Convert HTML to clean Markdown, optionally extracting just the article content and estimating token count for LLM pipelines.

POST /api/html-to-markdown

FieldTypeRequiredDefaultDescription
htmlstringYesHTML content to convert
options.extract_articlebooleanNofalseExtract main article content, stripping navigation, sidebars, and boilerplate
options.include_linksbooleanNotruePreserve hyperlinks in Markdown output
options.include_imagesbooleanNotruePreserve image references in Markdown output
FieldTypeDescription
markdownstringConverted Markdown
titlestringExtracted page title
bylinestringExtracted author byline (when available)
excerptstringShort excerpt or meta description
token_estimateintegerEstimated token count of the Markdown output
errorstringWarning if conversion had issues (output may still be present)

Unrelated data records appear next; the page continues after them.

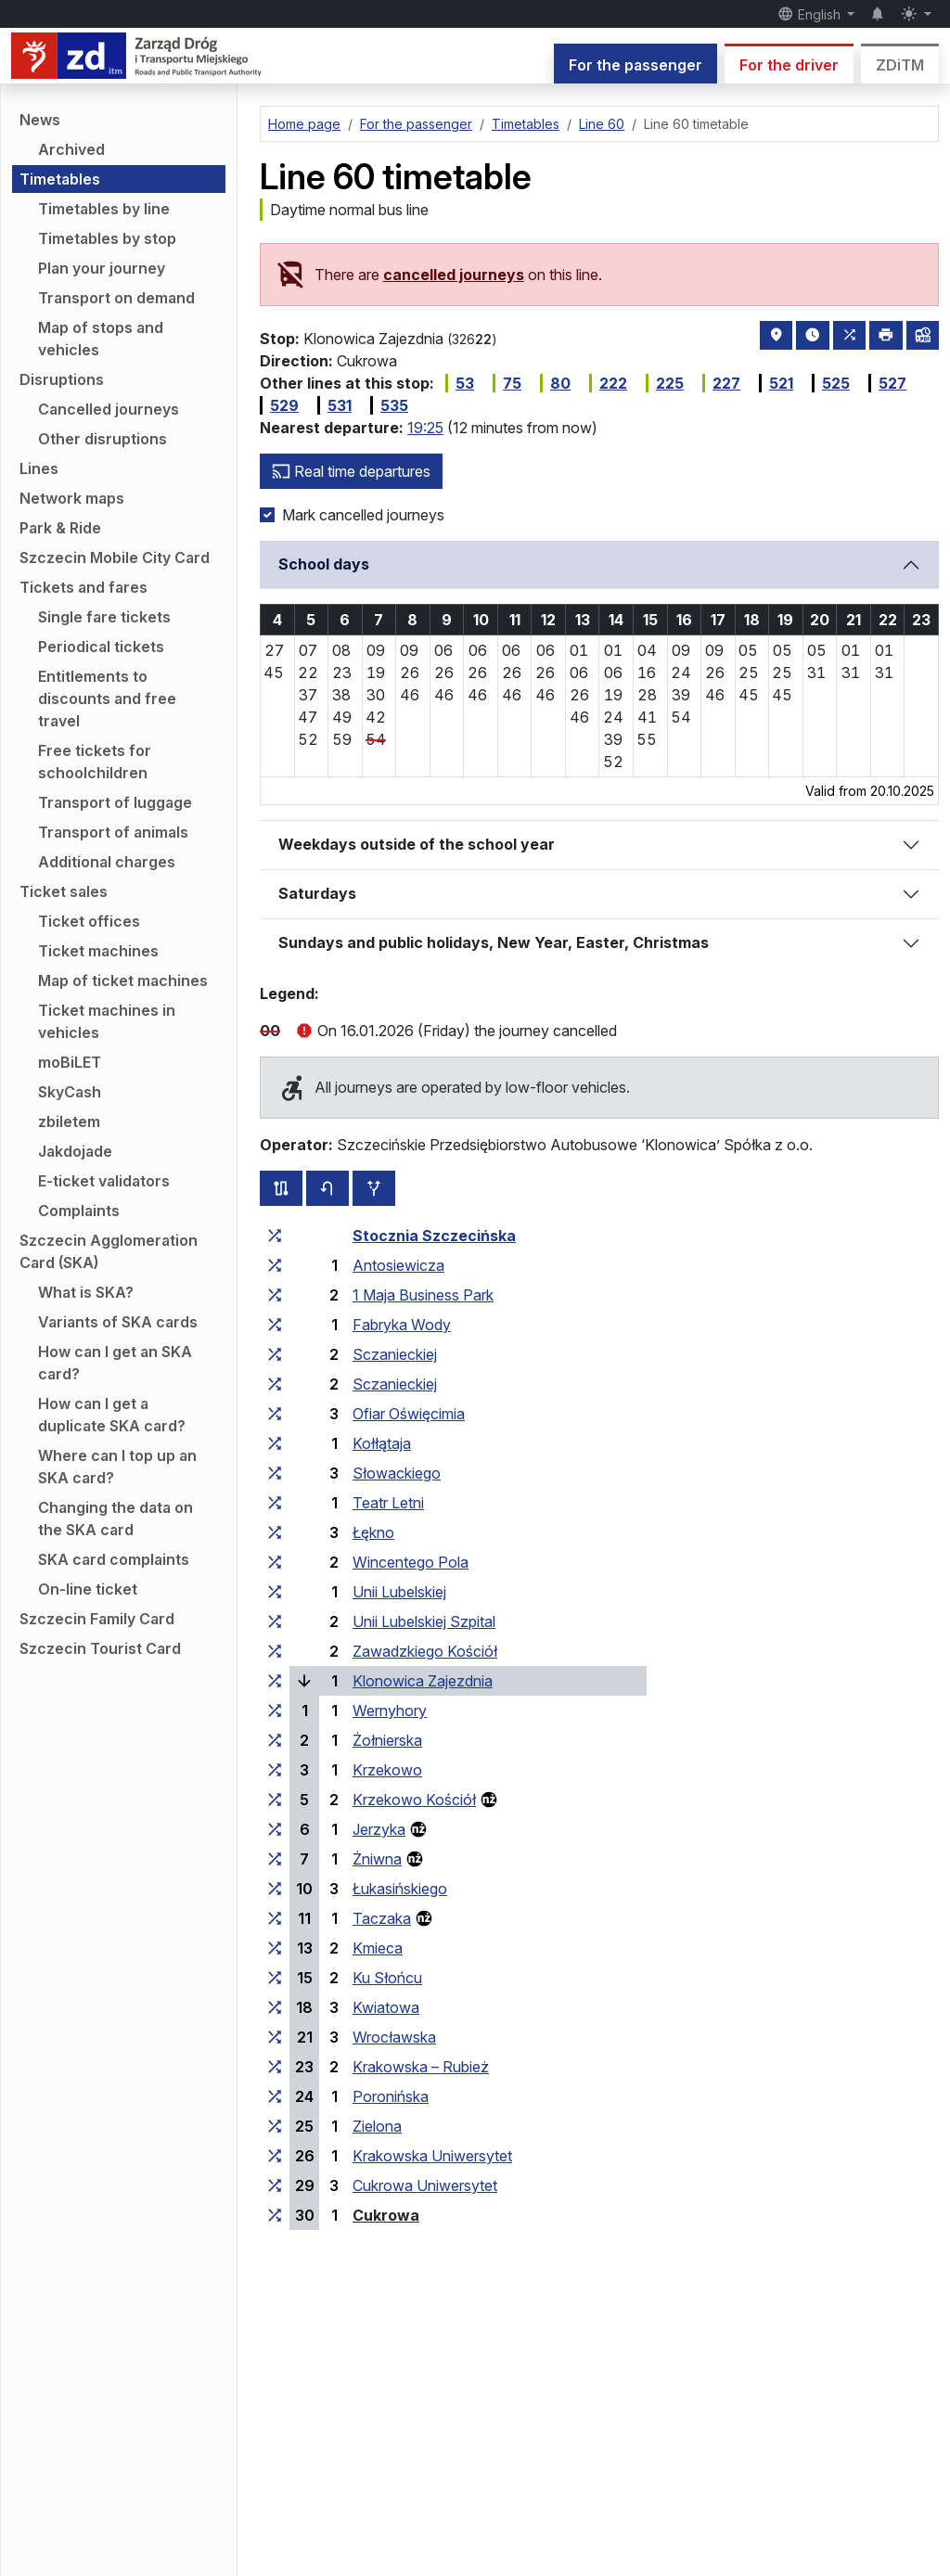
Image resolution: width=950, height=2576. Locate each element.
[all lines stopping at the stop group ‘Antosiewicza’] (274, 1265)
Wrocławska (394, 2037)
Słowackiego (397, 1473)
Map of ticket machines (123, 980)
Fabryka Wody (402, 1324)
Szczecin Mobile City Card (114, 557)
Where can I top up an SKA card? (117, 1466)
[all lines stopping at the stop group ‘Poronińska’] (274, 2096)
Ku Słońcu (387, 1977)
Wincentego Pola (411, 1562)
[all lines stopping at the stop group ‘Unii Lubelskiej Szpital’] (274, 1621)
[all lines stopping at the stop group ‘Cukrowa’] (274, 2215)
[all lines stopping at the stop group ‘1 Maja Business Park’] (274, 1295)
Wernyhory (390, 1710)
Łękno (373, 1532)
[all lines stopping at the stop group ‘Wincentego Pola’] (274, 1562)
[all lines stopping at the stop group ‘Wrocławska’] (274, 2037)
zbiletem (69, 1121)
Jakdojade (75, 1151)
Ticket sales (63, 891)
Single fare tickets (104, 617)
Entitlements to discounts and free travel (107, 698)
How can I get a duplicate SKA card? (112, 1414)
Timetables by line (104, 208)
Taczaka (382, 1918)
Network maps (71, 498)
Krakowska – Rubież (421, 2066)
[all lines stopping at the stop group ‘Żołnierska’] (274, 1740)
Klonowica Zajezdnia (423, 1681)
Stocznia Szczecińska (434, 1235)
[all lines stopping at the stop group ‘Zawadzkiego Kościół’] (274, 1651)
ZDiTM (900, 65)
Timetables (59, 179)
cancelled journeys (453, 274)
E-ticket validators (104, 1181)
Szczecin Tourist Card (100, 1648)
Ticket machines (98, 951)
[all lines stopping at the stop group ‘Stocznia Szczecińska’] (274, 1235)
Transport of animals (113, 832)
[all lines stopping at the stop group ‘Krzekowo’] (274, 1770)
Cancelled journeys (108, 409)
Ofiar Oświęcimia (409, 1413)
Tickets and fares (83, 587)
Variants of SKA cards (118, 1322)
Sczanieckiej (395, 1354)
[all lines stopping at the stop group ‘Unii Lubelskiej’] (274, 1592)
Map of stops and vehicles (100, 338)
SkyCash (69, 1092)
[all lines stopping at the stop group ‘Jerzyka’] (274, 1829)
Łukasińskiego (400, 1888)
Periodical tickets (101, 646)
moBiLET (69, 1062)
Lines (38, 468)
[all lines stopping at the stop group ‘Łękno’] (274, 1532)
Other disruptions (102, 438)
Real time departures (351, 471)
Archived (71, 149)
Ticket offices (89, 921)
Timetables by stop (107, 238)
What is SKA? (86, 1292)
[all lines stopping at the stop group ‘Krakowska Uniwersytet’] (274, 2156)
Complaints (79, 1210)
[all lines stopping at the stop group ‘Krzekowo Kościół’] (274, 1799)
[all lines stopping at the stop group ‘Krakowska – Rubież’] (274, 2066)
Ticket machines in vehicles (106, 1021)
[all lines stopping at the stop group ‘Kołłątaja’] (274, 1443)
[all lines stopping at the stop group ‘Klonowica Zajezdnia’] (274, 1681)
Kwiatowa (386, 2007)
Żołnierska (387, 1740)
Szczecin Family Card (96, 1618)
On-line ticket (87, 1589)
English (810, 14)
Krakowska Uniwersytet (432, 2156)
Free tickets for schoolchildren (94, 761)
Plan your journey (101, 268)
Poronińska (391, 2096)
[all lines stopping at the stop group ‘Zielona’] (274, 2126)
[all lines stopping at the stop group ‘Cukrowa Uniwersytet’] (274, 2185)
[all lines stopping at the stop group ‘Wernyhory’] (274, 1710)
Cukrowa (386, 2215)
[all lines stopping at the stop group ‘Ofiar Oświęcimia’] (274, 1413)
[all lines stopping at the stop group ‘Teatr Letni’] (274, 1502)
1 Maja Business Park (423, 1295)
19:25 (425, 427)
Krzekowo (387, 1770)
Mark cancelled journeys (363, 515)
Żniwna (377, 1859)
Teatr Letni (388, 1502)
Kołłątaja (382, 1443)
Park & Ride (60, 528)
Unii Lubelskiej (399, 1592)
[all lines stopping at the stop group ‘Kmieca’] (274, 1948)
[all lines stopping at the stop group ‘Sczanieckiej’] (274, 1354)
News (39, 119)
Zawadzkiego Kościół (425, 1651)
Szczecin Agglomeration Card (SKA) (108, 1251)
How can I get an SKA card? (115, 1362)
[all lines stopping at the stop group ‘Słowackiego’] (274, 1473)
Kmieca (378, 1948)
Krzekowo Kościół (414, 1799)
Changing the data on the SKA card (115, 1518)
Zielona (377, 2126)
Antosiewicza (398, 1265)
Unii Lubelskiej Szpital (424, 1621)
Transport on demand (116, 297)
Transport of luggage (115, 802)
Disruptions (61, 379)
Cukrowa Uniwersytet (425, 2185)
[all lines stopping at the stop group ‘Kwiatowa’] (274, 2007)
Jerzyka (379, 1829)
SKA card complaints (113, 1559)
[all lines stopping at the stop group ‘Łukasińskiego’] (274, 1888)
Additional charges (106, 861)
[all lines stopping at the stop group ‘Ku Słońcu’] (274, 1977)
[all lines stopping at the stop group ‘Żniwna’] (274, 1859)
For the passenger (635, 65)
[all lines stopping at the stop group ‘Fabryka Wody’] (274, 1324)
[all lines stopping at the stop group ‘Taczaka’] (274, 1918)
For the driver (789, 65)
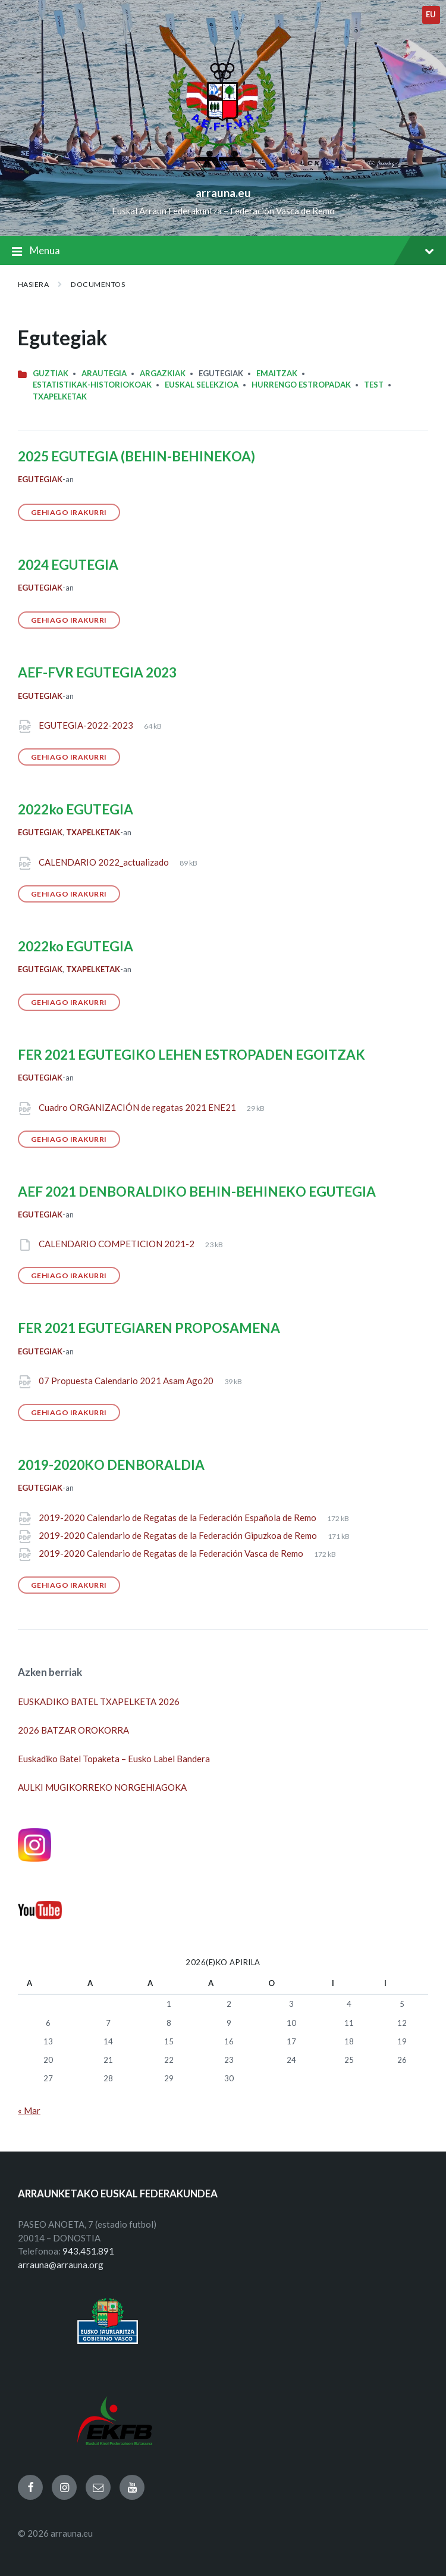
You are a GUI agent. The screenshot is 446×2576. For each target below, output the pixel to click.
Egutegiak (40, 479)
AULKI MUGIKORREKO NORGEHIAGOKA (102, 1787)
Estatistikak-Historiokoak (92, 384)
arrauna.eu (223, 192)
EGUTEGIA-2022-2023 (87, 725)
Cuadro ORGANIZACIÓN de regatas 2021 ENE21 (138, 1107)
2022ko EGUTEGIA (75, 809)
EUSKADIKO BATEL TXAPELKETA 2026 (99, 1701)
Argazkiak (163, 373)
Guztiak (50, 373)
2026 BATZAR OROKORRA (73, 1730)
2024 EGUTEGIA (68, 565)
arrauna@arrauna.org (60, 2264)
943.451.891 (88, 2251)
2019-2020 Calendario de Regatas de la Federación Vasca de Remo (172, 1553)
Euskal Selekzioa (201, 384)
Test (374, 384)
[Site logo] (223, 173)
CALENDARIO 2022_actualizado (105, 862)
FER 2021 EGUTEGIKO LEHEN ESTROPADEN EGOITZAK (191, 1055)
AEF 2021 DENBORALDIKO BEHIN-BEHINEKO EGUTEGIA (197, 1192)
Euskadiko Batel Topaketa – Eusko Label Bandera (114, 1758)
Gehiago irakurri (69, 512)
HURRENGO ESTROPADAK (301, 384)
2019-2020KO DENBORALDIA (111, 1465)
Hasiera (33, 284)
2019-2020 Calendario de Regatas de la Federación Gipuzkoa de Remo (179, 1535)
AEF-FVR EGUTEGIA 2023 (97, 672)
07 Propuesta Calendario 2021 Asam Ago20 (127, 1380)
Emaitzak (276, 373)
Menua (223, 251)
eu (431, 14)
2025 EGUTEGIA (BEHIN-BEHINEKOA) (136, 456)
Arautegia (104, 373)
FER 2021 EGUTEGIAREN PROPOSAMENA (149, 1328)
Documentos (98, 284)
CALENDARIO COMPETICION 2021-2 (117, 1243)
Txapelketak (60, 396)
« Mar (29, 2110)
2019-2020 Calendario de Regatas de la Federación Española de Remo (178, 1517)
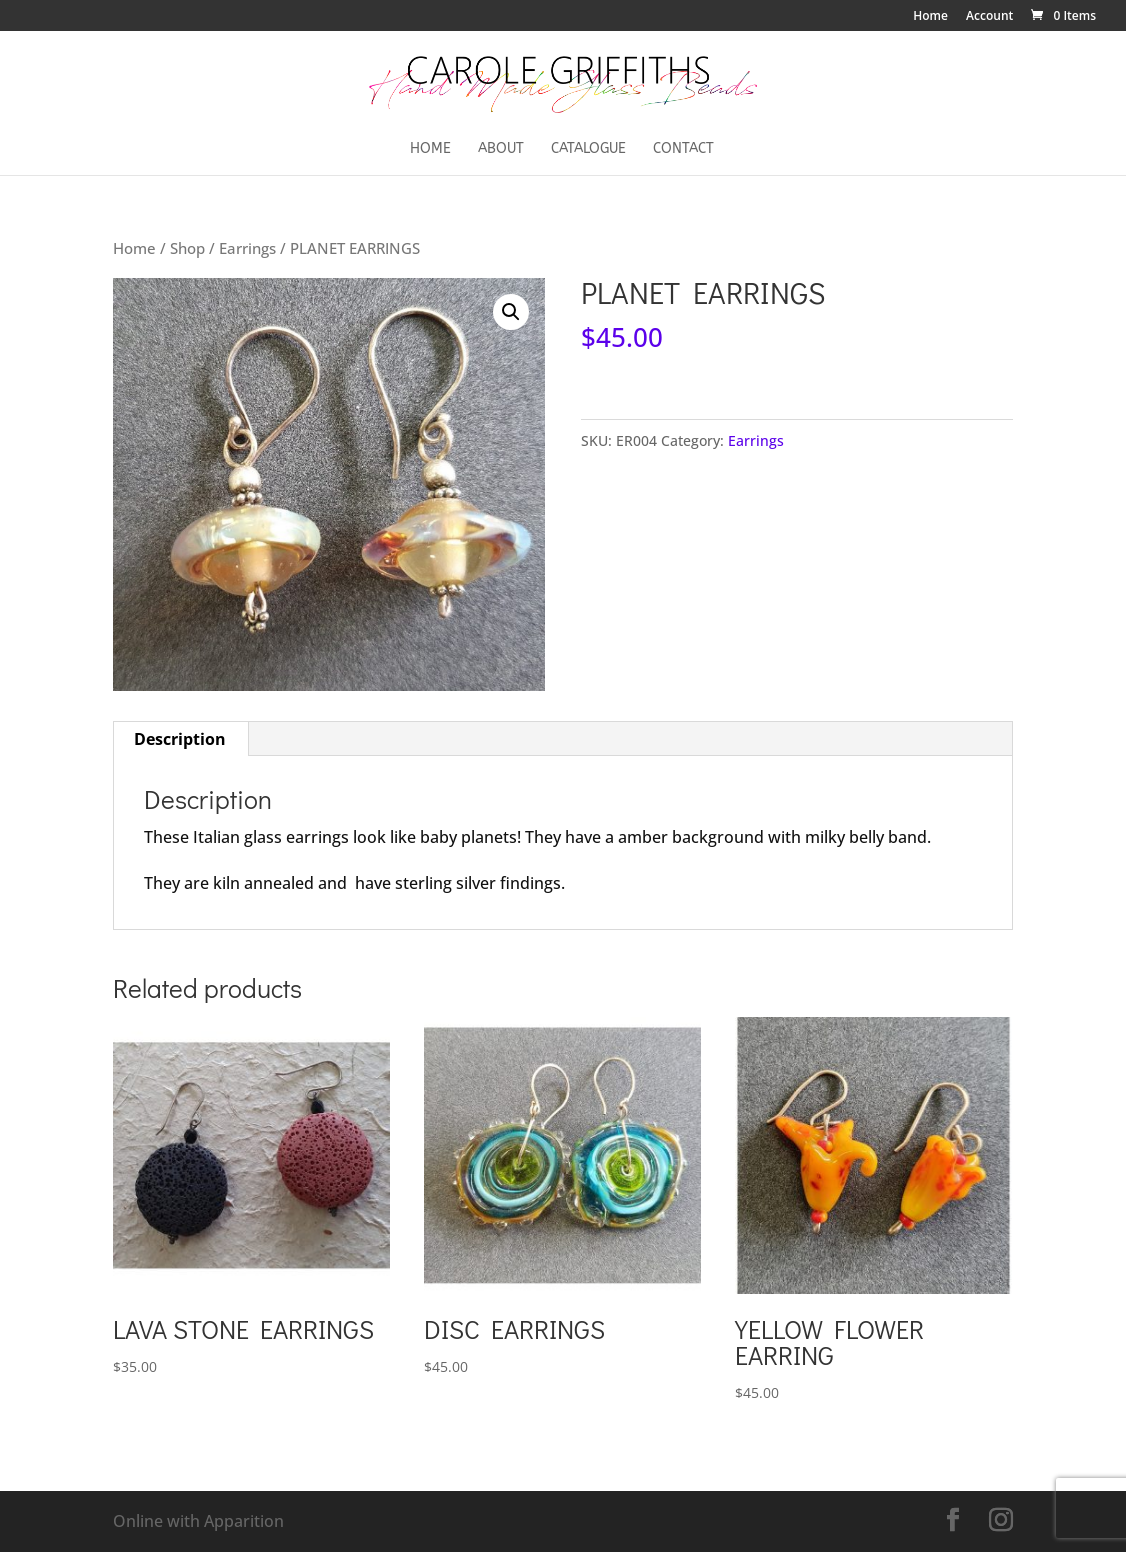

token_estimate is useful for LLM pipelines — check output size before sending to a model.

Terminal window
curl -X POST https://morso.dev/api/html-to-markdown \
-H "Authorization: Bearer YOUR_API_KEY" \
-H "Content-Type: application/json" \
-d '{"html": "<h1>Hello World</h1><p>This is a <strong>test</strong> with a <a href=\"https://example.com\">link</a>.</p>"}'
{
"markdown": "# Hello World\n\nThis is a **test** with a [link](https://example.com).\n",
"title": "Hello World",
"byline": "",
"excerpt": "",
"token_estimate": 18,
"error": ""
}

Strip away navigation, headers, footers, and sidebar chrome — keep only the article body.

Terminal window
curl -X POST https://morso.dev/api/html-to-markdown \
-H "Authorization: Bearer YOUR_API_KEY" \
-H "Content-Type: application/json" \
-d '{
"html": "<html><head><title>Blog — Acme Corp</title></head><body><nav><a href=\"/\">Home</a><a href=\"/blog\">Blog</a></nav><header><h1>Acme Corp</h1></header><article><h2>Why Markdown Matters</h2><p>By <span class=\"author\">Jane Park</span></p><p>Markdown keeps your content portable and readable. No vendor lock-in, no proprietary formats — just plain text that converts anywhere.</p><p>Read more at <a href=\"https://daringfireball.net/projects/markdown/\">Daring Fireball</a>.</p></article><aside><h3>Popular Posts</h3><ul><li>Post A</li><li>Post B</li></ul></aside><footer><p>&copy; 2026 Acme Corp</p></footer></body></html>",
"options": {"extract_article": true}
}'
{
"markdown": "## Why Markdown Matters\n\nBy Jane Park\n\nMarkdown keeps your content portable and readable. No vendor lock-in, no proprietary formats — just plain text that converts anywhere.\n\nRead more at [Daring Fireball](https://daringfireball.net/projects/markdown/).\n",
"title": "Blog — Acme Corp",
"byline": "Jane Park",
"excerpt": "Markdown keeps your content portable and readable.",
"token_estimate": 52,
"error": ""
}

Navigation, sidebar, header, and footer content are all removed — only the <article> body survives.